▶ _Texto para revisar_:
##############################

Sucede que Jean d’Ormesson es católico. Quiere comunicar esperanza a los demás, pero también a sí mismo, pues no ha sido ajeno al peso de la historia ni a las múltiples razones que han llevado a tantos hombres a dejar de creer en Dios, en que la vida tenga sentido o, incluso, en las ideologías. Así, d’Ormesson se puso a estudiar las obras de los científicos más acreditados de su aquí y ahora. Concluye que, si todo lo que llamamos vida cobra realidad a partir del Big Bang, ¿qué hubo antes del Big Bang? Y escribe: “Antes del mundo y su tren, no había espacio y no había tiempo. Había, desde luego, algo: la eternidad. La eternidad se confunde con el todo y con nada, la nada”.
D’Ormesson presiente que, como aquel personaje de Dostoievski, si Dios no existe, todo está permitido. Si no hay esencias ni naturaleza humana, la vida sería una lucha por la vida: entropía pura y, como consecuencia, la imposición de la ley del más fuerte; una minoría de opresores y una mayoría de subyugados. Sería un retorno a la barbarie y, como resultante, quien no sea útil debe desaparecer pues representa una carga para la sociedad; luego, los inútiles padecerán la exclusión, a saber, el descarte o incluso la muerte.

##############################

▶ _Fragmentos de datos_:
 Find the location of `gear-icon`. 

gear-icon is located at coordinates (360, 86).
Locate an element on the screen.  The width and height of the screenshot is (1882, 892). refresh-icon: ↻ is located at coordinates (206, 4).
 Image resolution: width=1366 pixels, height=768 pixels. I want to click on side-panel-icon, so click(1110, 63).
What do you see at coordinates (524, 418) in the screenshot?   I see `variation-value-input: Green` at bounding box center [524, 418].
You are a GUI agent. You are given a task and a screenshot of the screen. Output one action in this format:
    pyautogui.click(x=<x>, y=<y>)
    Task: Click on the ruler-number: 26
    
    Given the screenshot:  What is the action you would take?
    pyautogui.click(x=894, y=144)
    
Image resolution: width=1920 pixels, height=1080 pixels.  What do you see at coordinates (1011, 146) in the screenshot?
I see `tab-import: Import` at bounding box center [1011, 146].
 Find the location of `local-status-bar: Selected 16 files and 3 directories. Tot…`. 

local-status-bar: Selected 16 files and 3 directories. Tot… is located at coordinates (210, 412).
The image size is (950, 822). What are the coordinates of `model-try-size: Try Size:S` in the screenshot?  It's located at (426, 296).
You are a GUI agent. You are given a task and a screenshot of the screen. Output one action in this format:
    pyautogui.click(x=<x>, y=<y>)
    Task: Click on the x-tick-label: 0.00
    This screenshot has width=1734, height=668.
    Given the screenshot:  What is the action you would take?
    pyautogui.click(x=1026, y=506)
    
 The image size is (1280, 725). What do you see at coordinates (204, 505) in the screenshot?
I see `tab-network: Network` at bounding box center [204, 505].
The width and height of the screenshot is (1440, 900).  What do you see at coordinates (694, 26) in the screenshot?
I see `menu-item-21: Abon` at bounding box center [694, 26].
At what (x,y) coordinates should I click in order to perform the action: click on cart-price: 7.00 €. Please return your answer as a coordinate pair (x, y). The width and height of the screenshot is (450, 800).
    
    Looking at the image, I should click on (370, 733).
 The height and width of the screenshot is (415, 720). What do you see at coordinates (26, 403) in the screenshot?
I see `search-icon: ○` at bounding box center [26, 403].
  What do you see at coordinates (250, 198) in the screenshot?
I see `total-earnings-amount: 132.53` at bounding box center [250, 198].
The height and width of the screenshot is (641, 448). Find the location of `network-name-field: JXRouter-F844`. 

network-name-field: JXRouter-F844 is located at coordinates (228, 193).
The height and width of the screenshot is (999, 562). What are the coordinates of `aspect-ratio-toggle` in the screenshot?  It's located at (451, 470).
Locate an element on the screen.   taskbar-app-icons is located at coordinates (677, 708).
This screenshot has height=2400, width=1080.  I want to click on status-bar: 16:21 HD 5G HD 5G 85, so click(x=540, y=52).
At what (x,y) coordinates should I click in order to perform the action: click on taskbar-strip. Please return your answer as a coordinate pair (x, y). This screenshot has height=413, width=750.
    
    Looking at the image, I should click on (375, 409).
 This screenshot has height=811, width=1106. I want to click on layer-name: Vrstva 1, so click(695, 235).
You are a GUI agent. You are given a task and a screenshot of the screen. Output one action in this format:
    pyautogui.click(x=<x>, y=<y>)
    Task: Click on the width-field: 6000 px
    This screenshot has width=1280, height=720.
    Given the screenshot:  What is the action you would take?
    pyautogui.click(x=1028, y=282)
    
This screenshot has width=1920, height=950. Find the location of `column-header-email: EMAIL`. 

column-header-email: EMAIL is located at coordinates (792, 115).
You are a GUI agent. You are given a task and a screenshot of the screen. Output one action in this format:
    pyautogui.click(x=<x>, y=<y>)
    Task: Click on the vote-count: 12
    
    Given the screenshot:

##############################

▶ _Instrucciones_:
- 1) Reproduce el fragmento del texto sobre Jean d’Ormesson que va desde "D’Ormesson presiente que, como" hasta "incluso la muerte.".
- 2) Según el texto sobre Jean d’Ormesson, ¿qué había antes del mundo, cuando no había espacio ni tiempo?
- 3) Prolonga el texto sobre Jean d’Ormesson a partir de su última oración.

▶ _Respuestas_:
- 1)
D’Ormesson presiente que, como aquel personaje de Dostoievski, si Dios no existe, todo está permitido. Si no hay esencias ni naturaleza humana, la vida sería una lucha por la vida: entropía pura y, como consecuencia, la imposición de la ley del más fuerte; una minoría de opresores y una mayoría de subyugados. Sería un retorno a la barbarie y, como resultante, quien no sea útil debe desaparecer pues representa una carga para la sociedad; luego, los inútiles padecerán la exclusión, a saber, el descarte o incluso la muerte.

- 2) La eternidad.

- 3)
Hace catorce mil millones de años, poco más o poco menos, se produjo una explosión. Fue nuestro buen y viejo big bang, donde comienza todo lo que somos ahora… El espacio sale de la nada… Entra por una portezuela y, a pasos medidos, va produciendo una fase de expansión que continúa hoy. Inseparable del espacio, el tiempo comienza a transcurrir. Nacen las estrellas, las galaxias, el Sol y la Luna, la Tierra, la guerra del fuego, las pirámides de Egipto, la caída de Troya, la Acrópolis de Atenas, la Gran Muralla China, Las confesiones de san Agustín, El sueño de santa Úrsula por Carpaccio y El sueño de Constantino por Piero della Francesca, la Cantata del café de Bach y La vida parisiense de Offenbach. Yo escribo estas palabras que tú estás leyendo. El mundo sigue en marcha…
Un principio lleva a vislumbrar, anticipar, suponer un final. El libro de d’Ormesson tiene un subtítulo: “La única cuestión es Dios, que exista o que no exista”. Dios remite a la nada primigenia —animada, primer motor—, pero, también, al Misterio.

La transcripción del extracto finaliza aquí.